**INPUT ROWS:**
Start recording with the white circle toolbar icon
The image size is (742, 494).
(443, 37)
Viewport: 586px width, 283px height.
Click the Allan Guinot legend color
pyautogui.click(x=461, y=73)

==

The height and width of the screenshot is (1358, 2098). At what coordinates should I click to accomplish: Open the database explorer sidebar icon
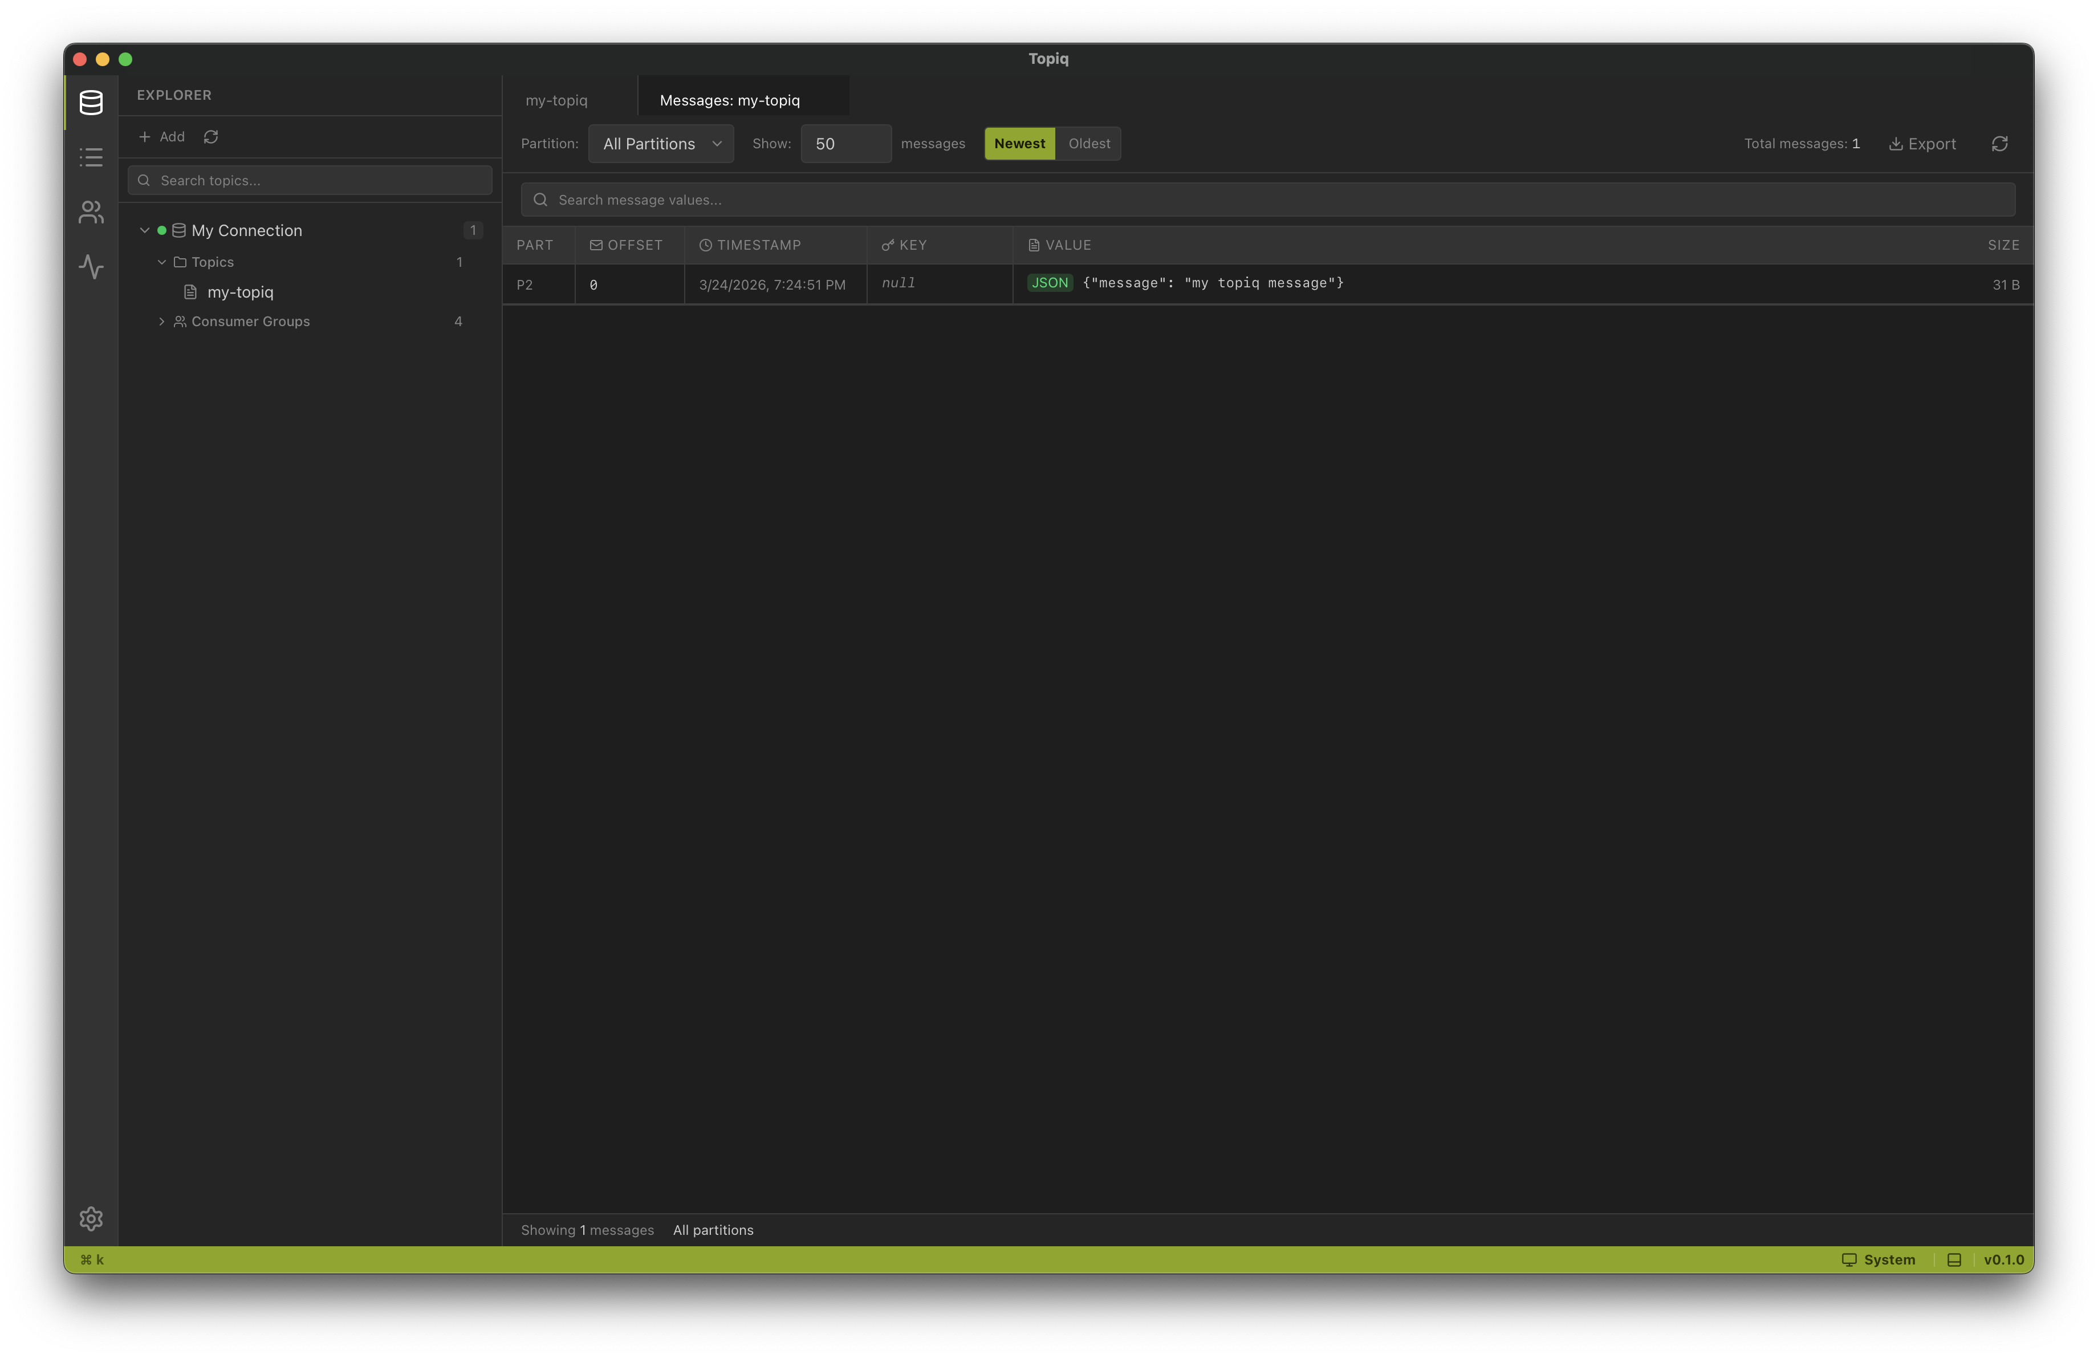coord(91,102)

==

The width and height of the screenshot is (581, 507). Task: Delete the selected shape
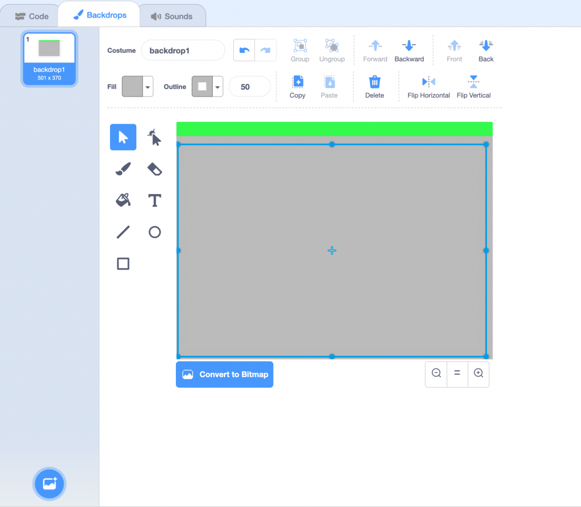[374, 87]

**WHAT IS REQUIRED:**
Rewrite the entries starting at the line containing "The height and" and ending at the line containing "coord(91,102)", requests included, shifting every coordinate in the answers by -3. Omit the pictures.

**IN RESPONSE:**
The height and width of the screenshot is (1358, 2098). At what coordinates should I click to accomplish: Open the database explorer sidebar icon
coord(88,99)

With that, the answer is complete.